**DATA SECTION**
◇ ◇ ◇ ◇ ◇

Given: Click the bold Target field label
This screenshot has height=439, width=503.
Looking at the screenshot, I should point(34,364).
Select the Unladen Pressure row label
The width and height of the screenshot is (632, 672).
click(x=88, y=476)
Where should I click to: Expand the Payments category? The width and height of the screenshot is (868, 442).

◇ ◇ ◇ ◇ ◇

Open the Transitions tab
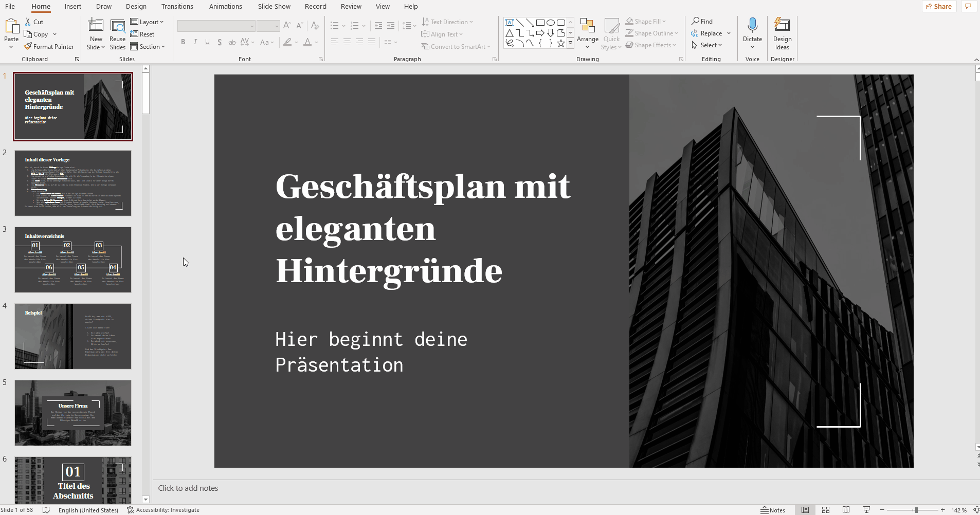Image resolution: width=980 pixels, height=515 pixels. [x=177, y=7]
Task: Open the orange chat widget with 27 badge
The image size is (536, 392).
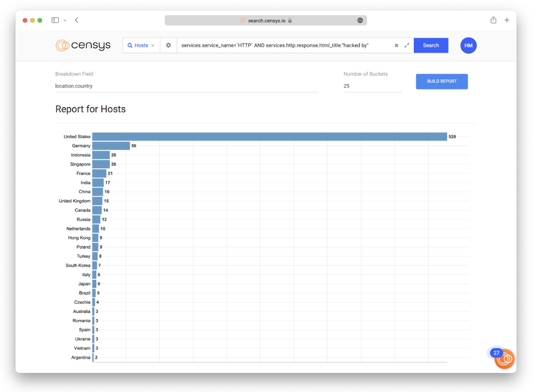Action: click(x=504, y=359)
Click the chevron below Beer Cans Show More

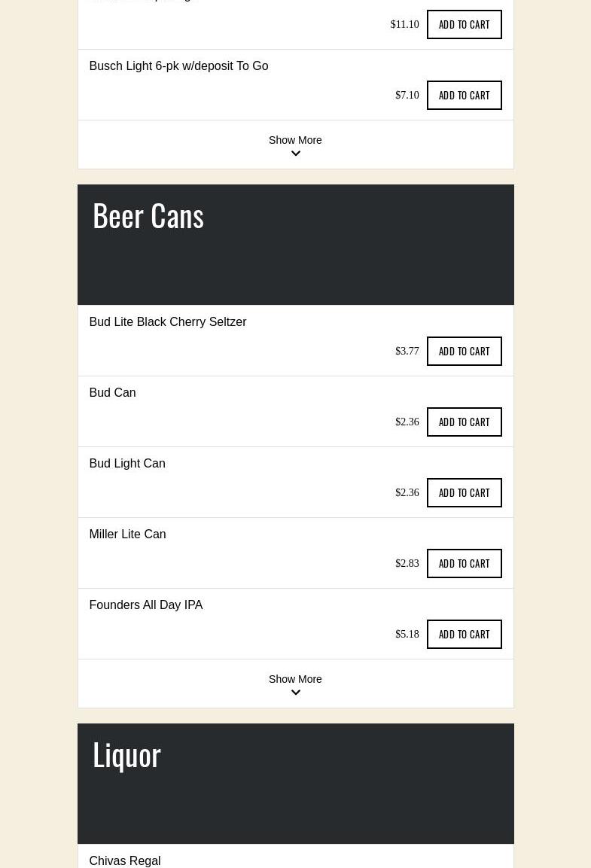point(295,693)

◇ ◇ ◇ ◇ ◇

**PROBLEM DETAILS**
One stretch of the lines above is wanted, from the line that contains "Given: Click the bold Target field label" through the line that contains "Where should I". Output it exactly.

**EXPECTED ANSWER**
Given: Click the bold Target field label
This screenshot has height=439, width=503.
Looking at the screenshot, I should point(34,364).
Select the Unladen Pressure row label
The width and height of the screenshot is (632, 672).
click(x=88, y=476)
Where should I click to: Expand the Payments category? The width and height of the screenshot is (868, 442).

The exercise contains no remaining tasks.